Vor 50 Jahren: Der Dodge Challenger wird zum Kultfahrzeug

Vanishing Point (1971)

Ob das Automobil im amerikanischen Film seit den 1960er Jahren tatsächlich der legitime Nachfolger des Reitpferdes ist, um die gefeierten Werte Freiheit und Geschwindigkeit in sich zu vereinen, soll dahingestellt bleiben – unbestreitbar ist aber, daß die Straße, das Auto und seine Fahrer eine besondere Rolle in der US-Filmgeschichte haben. Das Roadmovie ist die Verdichtung dieser Elemente und hat den Charakter einer Reise, die die Menschen nicht nur an neue Orte bringt, sondern auch innerlich verändert. Am 15. Januar 1971 kam mit „Vanishing Point“ einer jener Filme ins Kino, die das Genre grundlegend definierten und überdies zur popkulturellen Referenz geworden sind.

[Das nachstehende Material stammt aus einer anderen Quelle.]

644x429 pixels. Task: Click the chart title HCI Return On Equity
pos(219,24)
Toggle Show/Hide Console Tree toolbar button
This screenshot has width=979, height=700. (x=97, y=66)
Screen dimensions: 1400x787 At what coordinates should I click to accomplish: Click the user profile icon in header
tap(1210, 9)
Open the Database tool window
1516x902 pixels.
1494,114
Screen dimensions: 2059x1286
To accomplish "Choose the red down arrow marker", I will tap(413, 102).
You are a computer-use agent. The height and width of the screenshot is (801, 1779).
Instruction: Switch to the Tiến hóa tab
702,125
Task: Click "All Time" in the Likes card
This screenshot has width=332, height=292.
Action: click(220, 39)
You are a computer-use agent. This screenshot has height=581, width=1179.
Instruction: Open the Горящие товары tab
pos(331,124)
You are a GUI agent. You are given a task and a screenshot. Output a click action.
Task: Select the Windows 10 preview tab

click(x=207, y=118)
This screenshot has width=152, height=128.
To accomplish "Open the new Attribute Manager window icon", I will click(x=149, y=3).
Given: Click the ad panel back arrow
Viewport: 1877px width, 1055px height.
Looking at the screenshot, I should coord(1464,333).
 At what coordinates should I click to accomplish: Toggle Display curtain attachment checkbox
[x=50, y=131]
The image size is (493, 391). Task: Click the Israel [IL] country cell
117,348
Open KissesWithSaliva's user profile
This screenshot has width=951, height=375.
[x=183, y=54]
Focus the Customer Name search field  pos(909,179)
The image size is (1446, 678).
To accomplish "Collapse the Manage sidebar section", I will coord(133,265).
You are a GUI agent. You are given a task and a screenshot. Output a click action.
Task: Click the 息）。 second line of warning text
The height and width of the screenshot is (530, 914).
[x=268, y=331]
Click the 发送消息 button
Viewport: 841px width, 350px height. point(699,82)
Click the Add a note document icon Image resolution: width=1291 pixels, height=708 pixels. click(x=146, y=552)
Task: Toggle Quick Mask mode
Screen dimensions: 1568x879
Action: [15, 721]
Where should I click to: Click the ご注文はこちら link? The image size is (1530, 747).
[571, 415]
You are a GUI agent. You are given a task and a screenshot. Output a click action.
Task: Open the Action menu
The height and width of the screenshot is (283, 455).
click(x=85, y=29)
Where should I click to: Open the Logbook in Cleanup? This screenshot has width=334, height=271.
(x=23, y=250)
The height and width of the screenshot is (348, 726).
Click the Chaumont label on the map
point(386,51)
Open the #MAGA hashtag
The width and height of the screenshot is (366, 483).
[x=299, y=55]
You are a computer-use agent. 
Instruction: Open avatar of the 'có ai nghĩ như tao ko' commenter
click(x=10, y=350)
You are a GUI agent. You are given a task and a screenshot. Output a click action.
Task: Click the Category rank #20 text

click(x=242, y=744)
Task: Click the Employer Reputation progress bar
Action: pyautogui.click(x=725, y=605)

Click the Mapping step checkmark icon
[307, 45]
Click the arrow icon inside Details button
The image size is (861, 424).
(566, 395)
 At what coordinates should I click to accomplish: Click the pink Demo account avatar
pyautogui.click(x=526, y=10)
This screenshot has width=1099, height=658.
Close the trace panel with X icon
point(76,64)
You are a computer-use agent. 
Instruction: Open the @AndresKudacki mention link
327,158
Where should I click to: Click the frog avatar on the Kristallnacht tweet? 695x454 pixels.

Der Kultstatus von „Vanishing Point“ beruht allerdings hauptsächlich auf seinen Oberflächenreizen: Ein PS-starkes Muscle-Car im schnittigen Design röhrt auf den endlosen Straßen des mittleren Westens dahin und hängt mühelos jedes Polizeiautos ab. Begleitet von treibender Musik (meist funkiger Rock, aber auch Countryklänge) bedient der wortkarge Fahrer Kowalski (Barry Newman) das Klischee des verfolgten Outlaws, der aber das einfache Volk auf seiner Seite hat – hier verkörpert durch einen energetischen Radio-DJ (Cleavon Little), der den Polizeifunk abhört, Kowalski vor Sperren warnt und ihn zugleich wortreich zum Helden stilisiert. Aber auch regelmäßige Inserts der beobachtenden Landbevölkerung – Weiße, Schwarze, Indigene – sowie die sich steigernde Medienaufmerksamkeit machen Kowalskis zum Selbstzweck gewordene Flucht zum Spektakel und Vehikel für unerfüllte Sehnsüchte.
Doch in kurzen Flashbacks und Funkdurchsagen wird allmählich Kowalskis Hintergrund skizziert: seine Biographie nach dem Kriegsdienst in Vietnam ist die eines Mannes, der isoliert ist, nicht mehr Fuß fassen kann und nach dem Tod seiner Geliebten den Kontakt zu den Mitmenschen meidet. Der Film illustriert das in kurzen Begegnungen mit einem freundlichen alten Mann, religiösen Fanatikern, einem schwulen Pärchen oder gutmütigen Hippies, bei denen Kowalski stets ungelenk und scheu wirkt. Unter all dem testosterongeladenen Motorengedröhn und kompetent gefilmten Actionszenen ist „Vanishing Point“ ein trauriger Film über einen Mann, der alles verloren hat, sein unweigerliches Ende geradezu provoziert und schließlich auch findet - ein pessimistisches Roadmovie über eine letzte Reise.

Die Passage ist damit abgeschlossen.